退職代行業者から従業員が退職したいという旨の連絡が来た場合の対応とは?
労政時報3969号の相談室Q&Aに「退職代行業者から当社の従業員が退職したいと申し出ている旨の連絡が来た場合の対応」というQ&Aが掲載されていました。
労政時報のQ&Aにも登場するくらい一般的になりつつあるのかというのが驚きですが、確かに本人と連絡を取ろうにも連絡が取れず、退職代行業者としか連絡が取れない場合、退職とするにしてもどのような対応が適切なのかは迷うかもしれません。
このQ&Aの回答は、「退職代行業者を通じて本人の真意を確認することや、それが走行しない場合は、自動退職規定の適用や黙示の退職の意思表示があったものと取り扱う方法が考えられる」となっています。
このQ&Aの解説を確認していくと、まず、退職代行業者は法的にどのような位置付けについては、その退職代行業者が弁護士や弁護士法人でない場合は、本人を代理することは非弁行為にあたり禁止されているため、「代理」ではなく、単に本人の意思を届ける「使者」と位置付けられるとされています。
退職代行業者が本人の「使者」にすぎないとすると、本人の意思を確認する必要がありますが、本人と連絡が取れないのでどのような対応をとれば良いのかが問題となります。

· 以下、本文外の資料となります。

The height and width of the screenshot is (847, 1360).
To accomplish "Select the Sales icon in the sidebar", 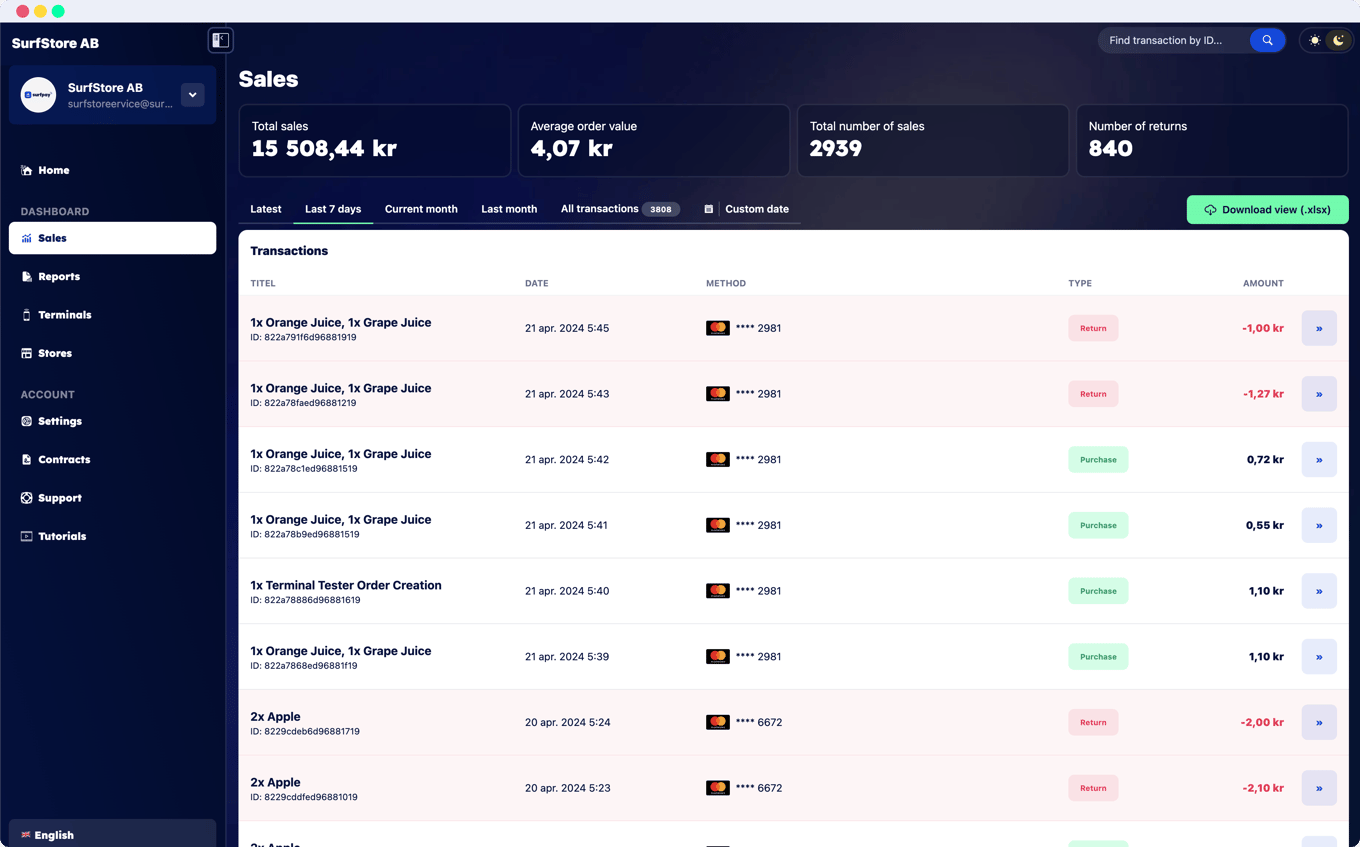I will click(26, 238).
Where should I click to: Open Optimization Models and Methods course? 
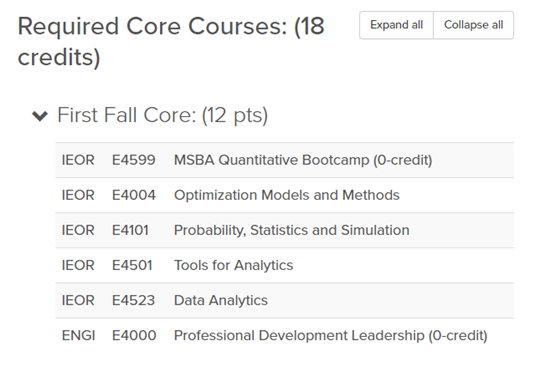(x=284, y=195)
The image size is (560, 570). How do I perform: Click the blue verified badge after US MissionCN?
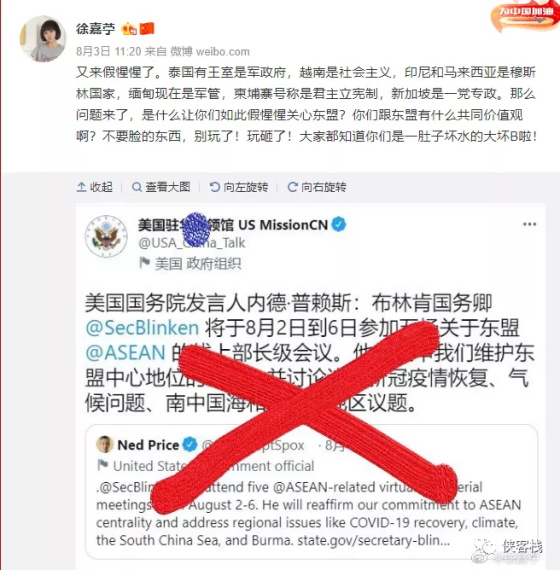click(x=339, y=224)
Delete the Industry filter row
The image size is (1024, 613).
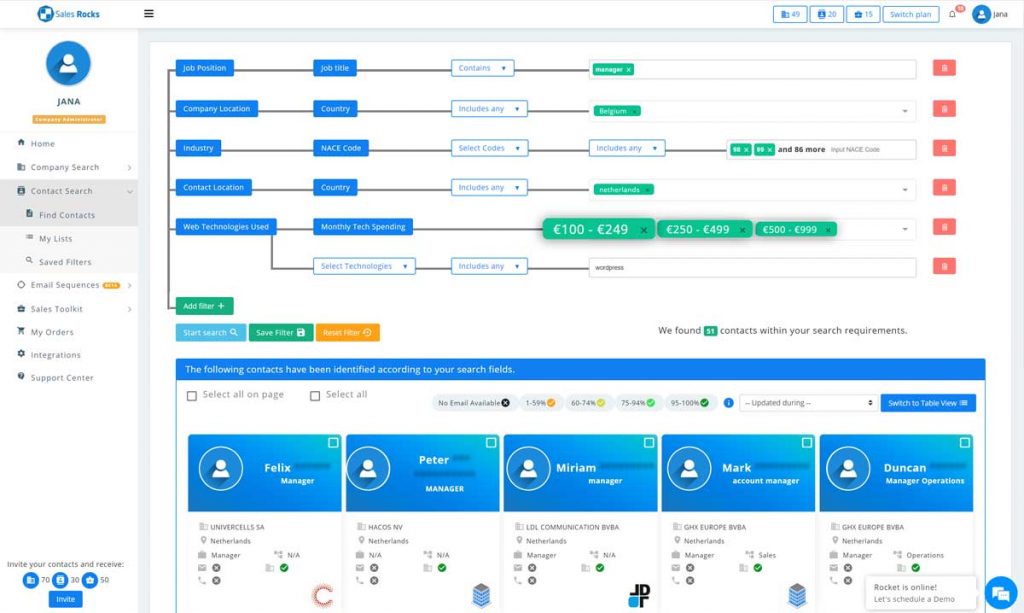pyautogui.click(x=944, y=148)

なお、「退職代行業者から届いた文書の中に、本人への直接のコンタクトを禁じる文言や、退職代行業者宛てに連絡してほしい旨の依頼文言が入っていたとしても、それに拘束力(強制力)はありません」とのことですので、本人と連絡を取ろうとすることは問題ないようです。

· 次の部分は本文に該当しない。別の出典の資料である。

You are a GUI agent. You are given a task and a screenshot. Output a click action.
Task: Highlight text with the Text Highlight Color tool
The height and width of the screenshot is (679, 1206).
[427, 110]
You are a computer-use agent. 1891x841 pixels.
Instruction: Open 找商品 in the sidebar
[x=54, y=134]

このような場合の対応としては、まず、退職代行業者から届いた文書上、退職届が全文直筆で書かれており本人の筆跡であることが確認できたような場合や、本人の実印が捺印され印鑑登録証明書が添付されているような場合は、他に特段不自然な点がない限り本人の真意と確定してよいようです。
そのような書面がない場合は、「退職代行業者に本人からの依頼状況を確認したり、本人の真意を把握できる資料の送付を依頼したり」した上で、それでも本人の真意を確認できない場合は、就業規則上に一定期間無断欠勤が継続した場合の自動退職規定を用いた労働契約の終了を検討したり、そのような規定がない場合は、退職業者からの連絡、無断欠勤、私物の処分状況などを総合的に勘案して、「黙示による退職の意思表示があったものと取り扱うという方法も考えられる」とされています。
なお、無断欠勤が続いているので懲戒解雇という選択肢もありますが、これについては「弁明の機会の付与や、会社による懲戒解雇の意思表示を本人に到達させることが困難であると想定されるため、実務上は得策ではないと考えられます」とされています。
特に後ろめたいことがない普通の会社ほど、退職業者を通じて退職するというようなケースに直面すると、そんな奴は懲戒解雇だ!とやってしまいそうなので、気をつけましょう。